What’s the one thing that you need lots of at night? Well, sleep...obviously. But, I was thinking of darkness. Just the smallest amount of light can wake both you and your little one up. A flash from a car coming down the road outside. The sun shining through the windows a little earlier than usual. It’s all an annoyance when you’re desperate for some much-needed sleep. That’s why you need particularly dark curtains to block out that external light. It might just mean that you get an extra couple of hours. That’s all you want, right?!

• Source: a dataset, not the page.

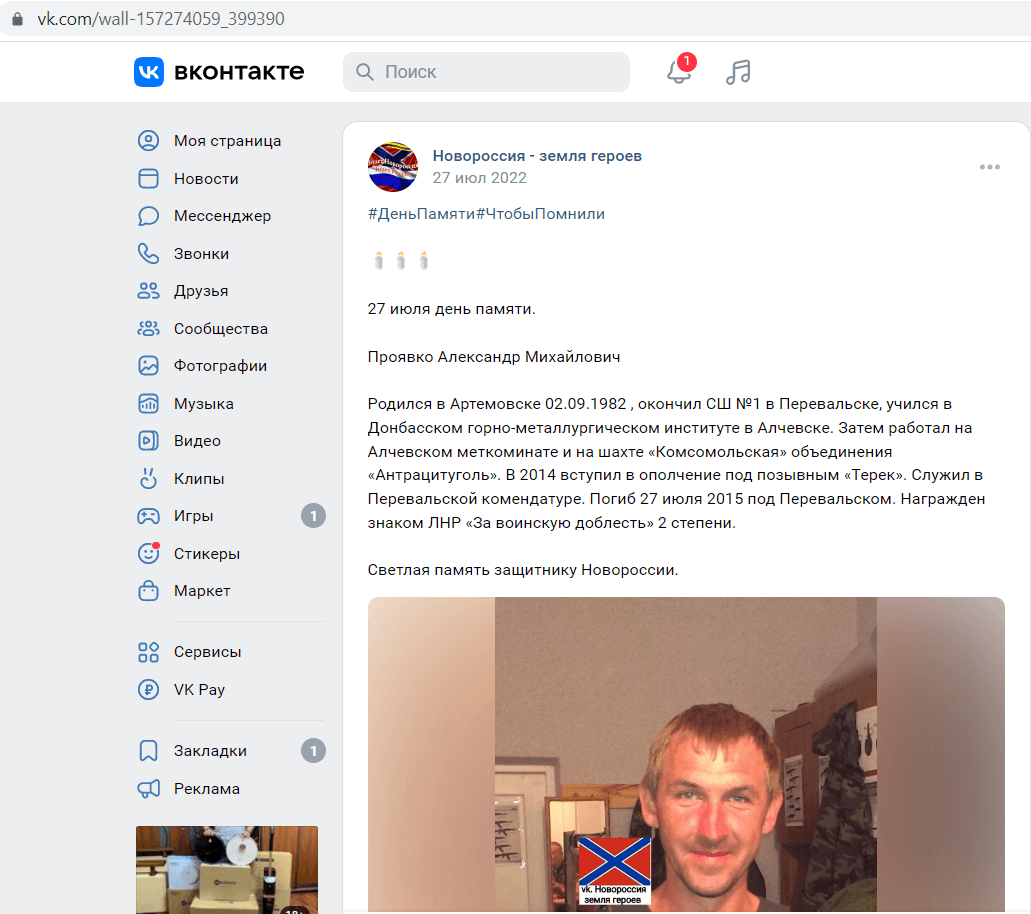Click the search field Поиск

(x=486, y=72)
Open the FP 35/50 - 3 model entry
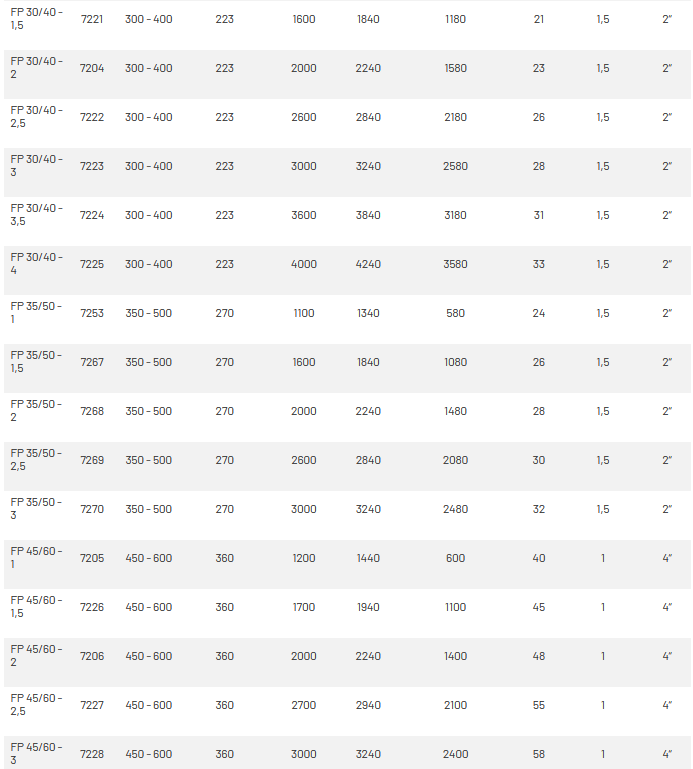The width and height of the screenshot is (693, 769). pyautogui.click(x=36, y=509)
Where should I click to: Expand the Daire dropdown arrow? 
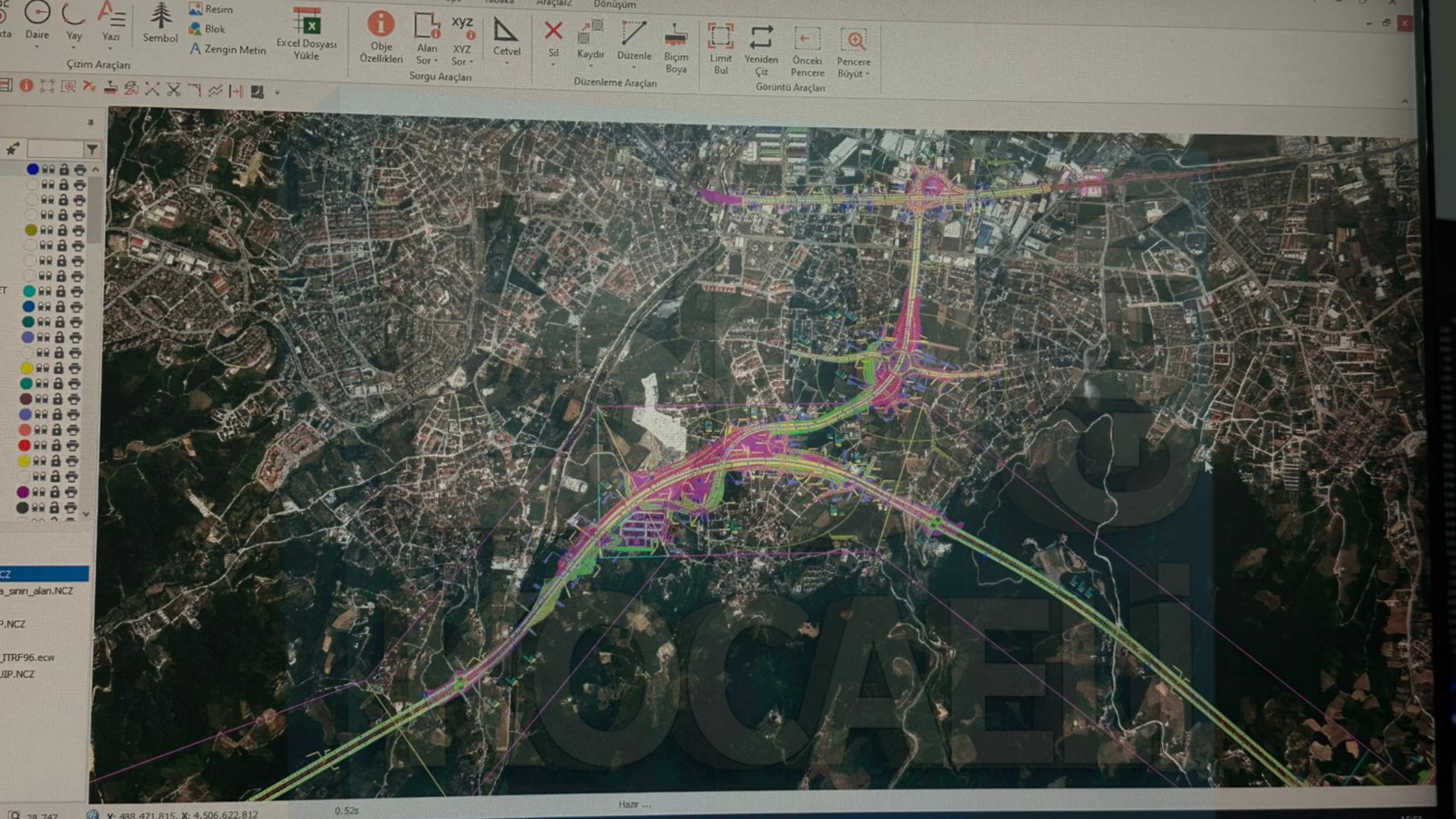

Get a Progressive Alarm Clock--

Hey, let’s be under no illusions here. The days of you being awoken by an alarm clock are getting smaller all the time. But, there will be instances where you get up first, or you simply want to get up to check on your child. Instead of being awoken by a harsh tone that probably wakes everyone in the house, why not go progressive? There are progressive alarm clocks that wake you up slowly without such a jolt. You can even get mobile apps that wake you up based on your sleeping pattern. You won’t always benefit from them when the little ones are eager to arise, but you’ll be glad for them in any other situation.